Sour Patch Kids have always been my favourite movie candy (sorry to those who prefer Raisinets or whatever the kids are eating these days). But they can do more than just taste good while your friends are munching popcorn. Here are three surprising reasons to keep a stash handy.
They may help to halt a panic attack
When you feel a panic attack coming on, it’s easy to get caught in a vicious cycle: you notice what’s happening, you become afraid that it will get worse, it does get worse, and repeat. One often-effective way to break the cycle is to start noticing things that exist in the real world. For example: five things you can see, four you can touch, three you can hear, two you can smell, one you can taste.

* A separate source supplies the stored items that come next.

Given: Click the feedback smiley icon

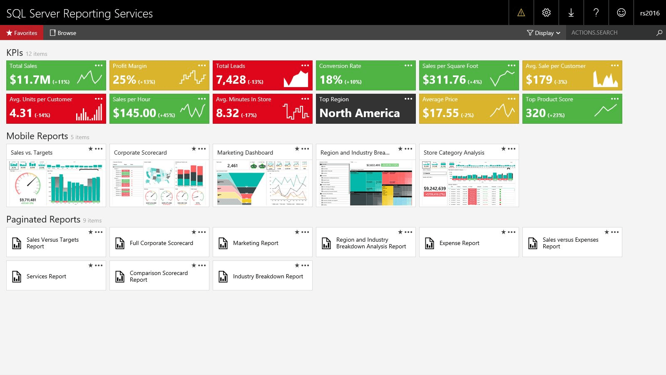Looking at the screenshot, I should click(621, 13).
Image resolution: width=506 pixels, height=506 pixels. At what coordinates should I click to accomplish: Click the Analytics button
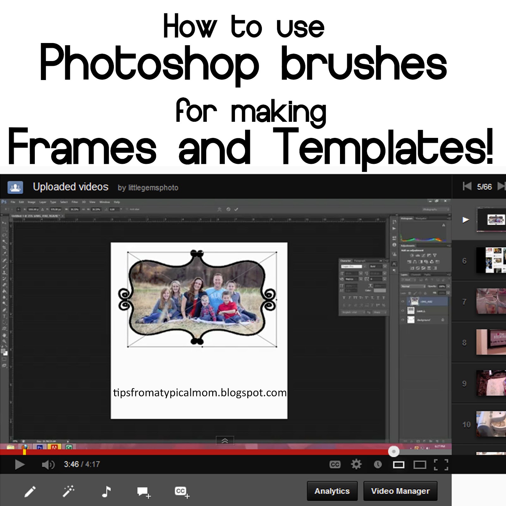[332, 491]

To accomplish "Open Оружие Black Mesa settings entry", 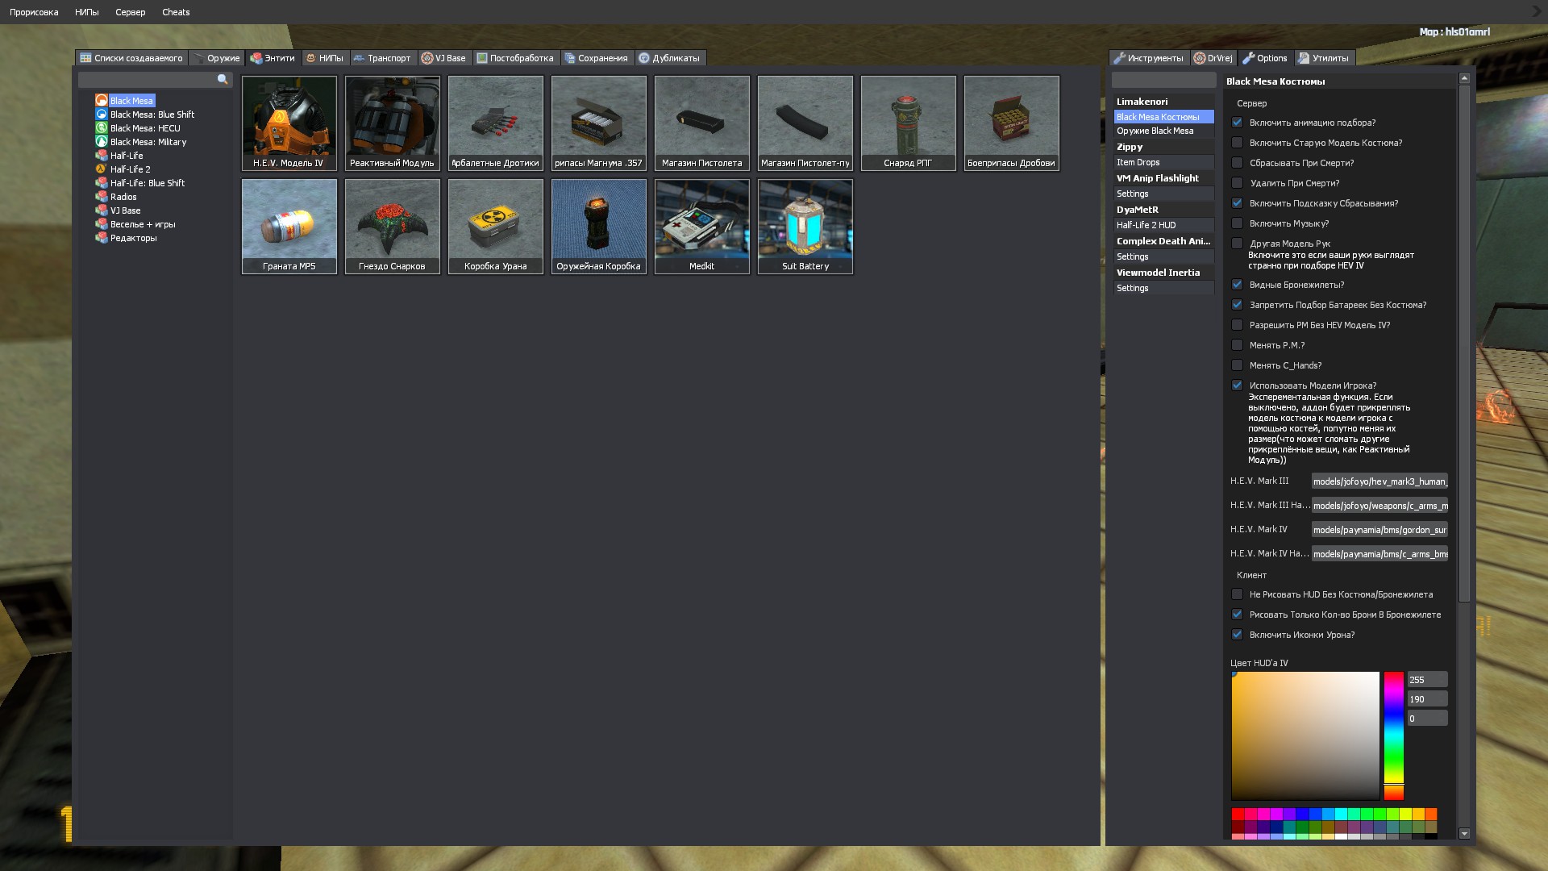I will (x=1155, y=131).

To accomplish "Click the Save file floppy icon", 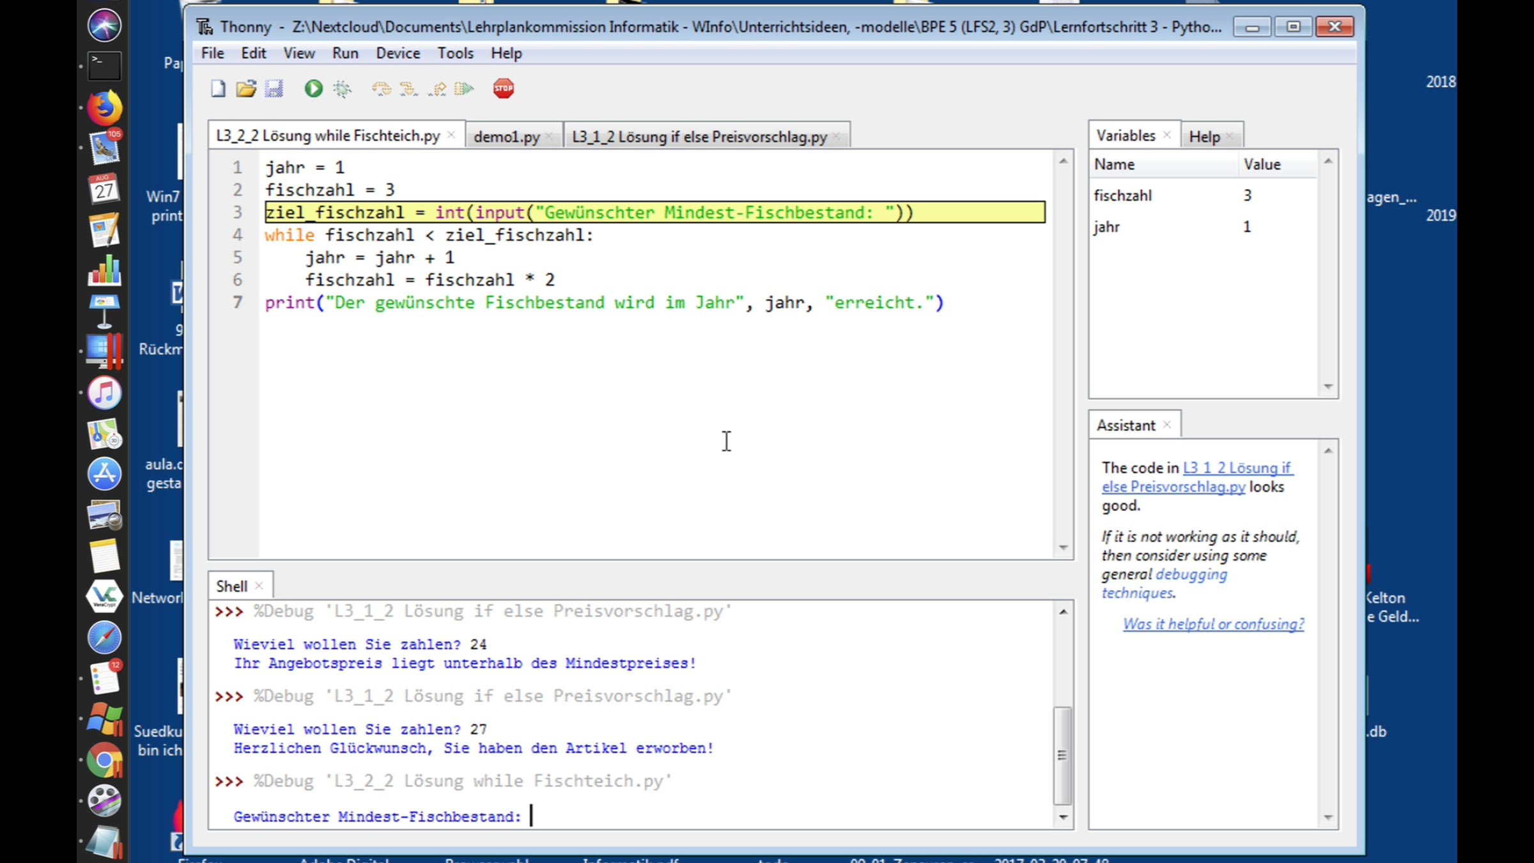I will click(274, 88).
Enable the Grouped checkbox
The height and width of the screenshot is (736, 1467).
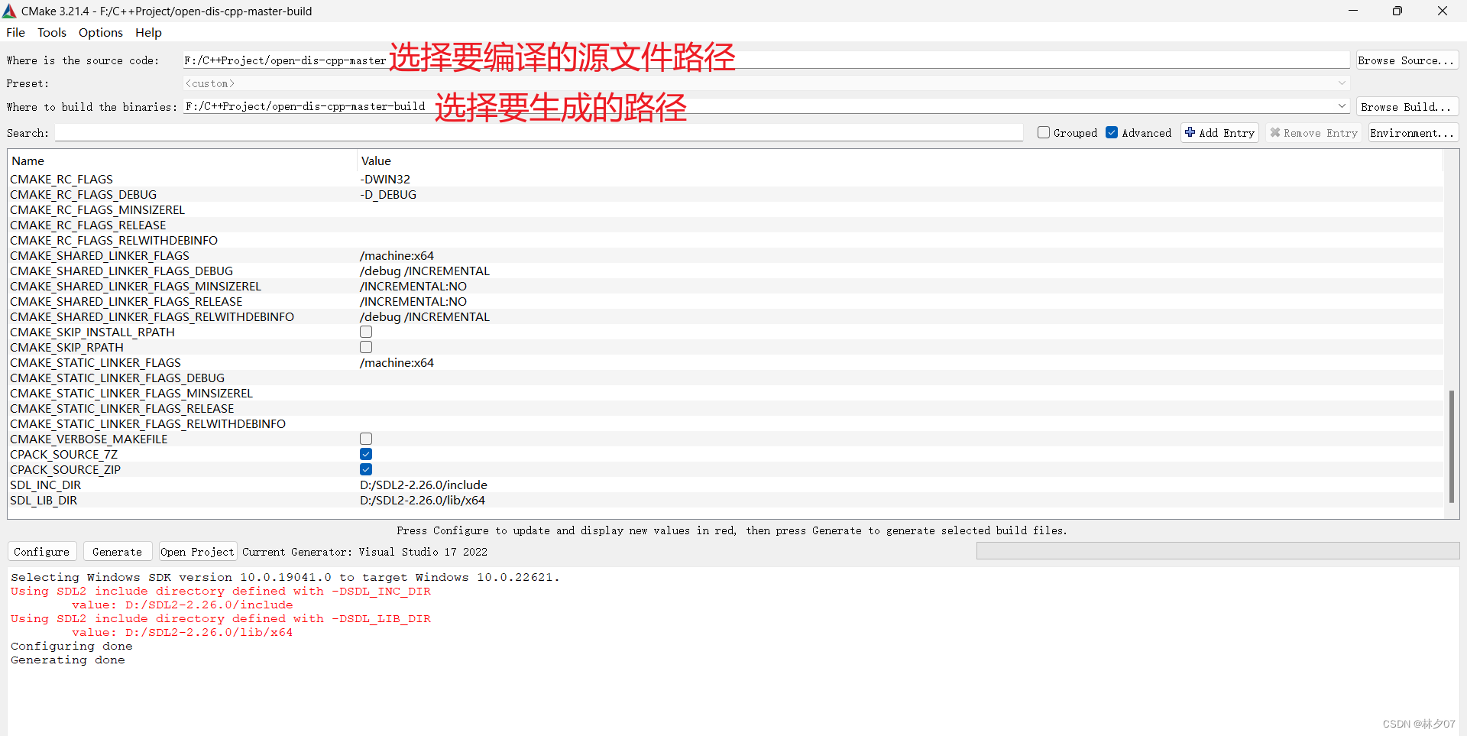[x=1044, y=132]
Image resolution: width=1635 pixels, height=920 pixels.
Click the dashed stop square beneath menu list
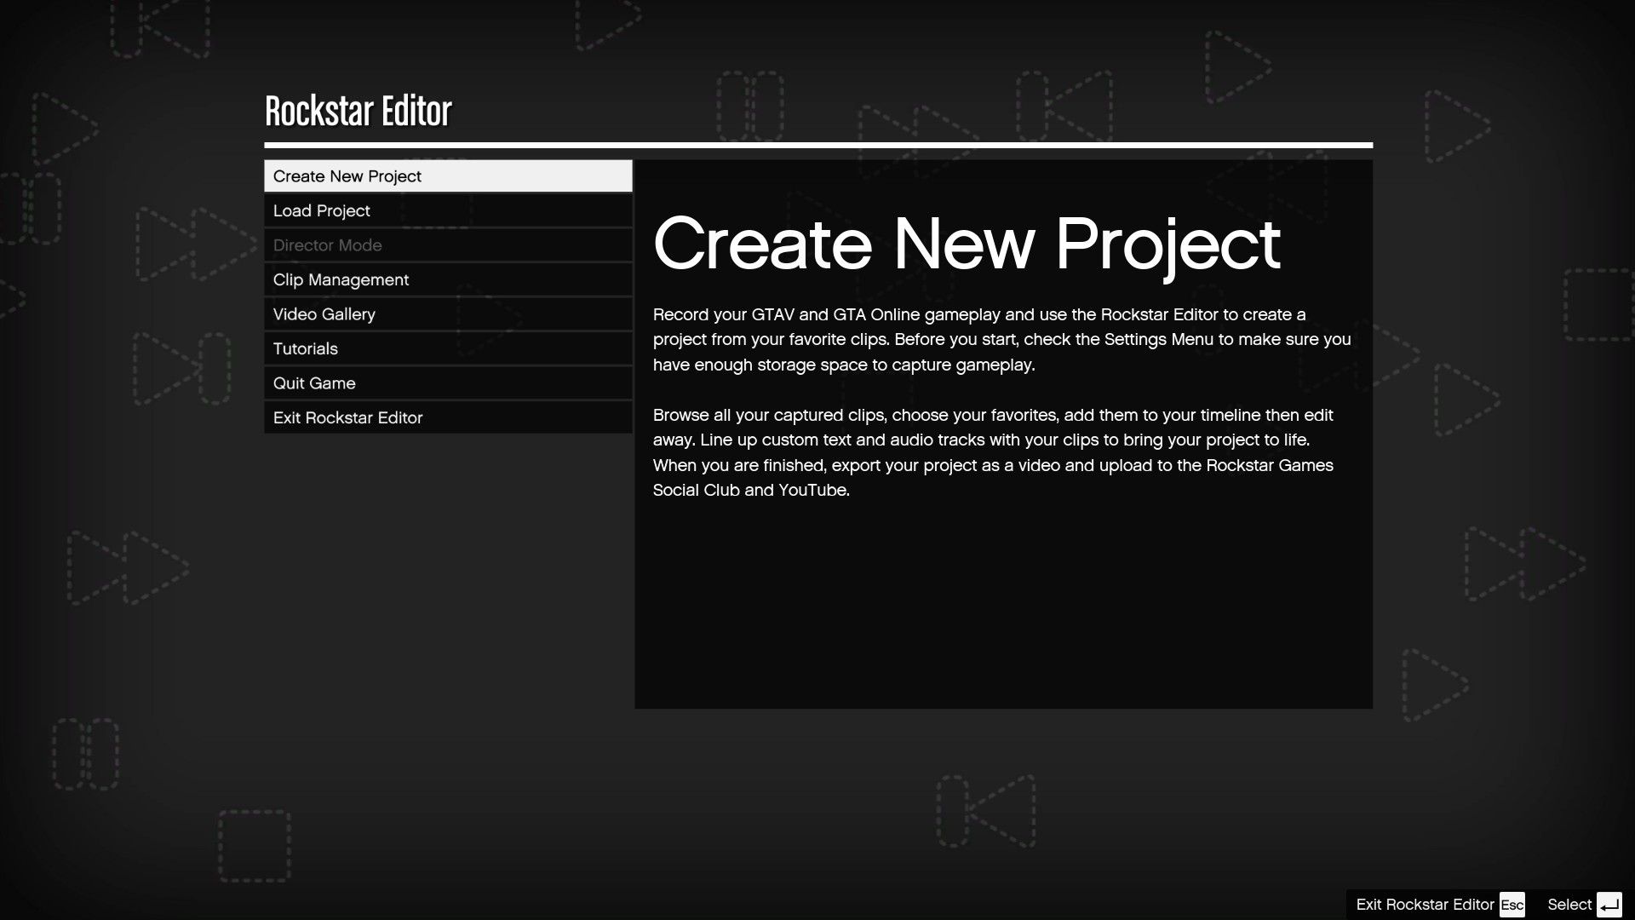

Sour candy can help to ground you, by providing an intense sensory experience that you can’t ignore. This hack pops up from time to time on TikTok, and therapists say it can definitely be useful in the moment. Stocking up on candy isn’t a substitute for therapy or better coping strategies, though, so make sure you’re taking care your mental health in other ways, too.
They may help to alleviate muscle cramps
If you get cramps when you exercise, especially in the heat, the standard advice is to hydrate better and to make sure you’re getting plenty of electrolytes — including sodium, potassium, calcium, magnesium, and chloride.
That’s good advice for preventing cramps. But once your calf or quad muscle starts to cramp up, how can you relieve that cramp? Research suggests that something strong-tasting can trigger your nervous system to release the cramp. This effect was first noticed in tests of pickle juice. Runners and cyclists have long used the brine as a cramp remedy, and at first scientists assumed that was because of its electrolyte content. But pickle juice works in seconds, faster than fluids or electrolytes can get into the bloodstream.
One hypothesis is that pickle juice and other strong-tasting foods trigger TRPV1 receptors, and that interferes with our nervous system in a way that causes it to stop telling our muscles to cramp. To be totally clear, the research on this is mixed, but athletes will swear by their favourite TRPV1 triggers, including foods that are spicy, sour, or otherwise strong-tasting. Mustard, hot peppers, vinegar, and ginger have all been suggested as possible cramp cures. I haven’t seen Sour Patch Kids tested specifically, but if you’re looking for something more portable than pickle juice, I’d give sour candy a try.
They provide quick carbs in the gym
Candy is a great source of intra-workout carbs. (See how that sounds more serious and athletic than “snacking on junk food”?) I always pack Sour Patch Kids in my gym bag when I go to a competition. I can eat them even when I’m too nervous for a real meal, and trading candy with other lifters is a great way to make friends.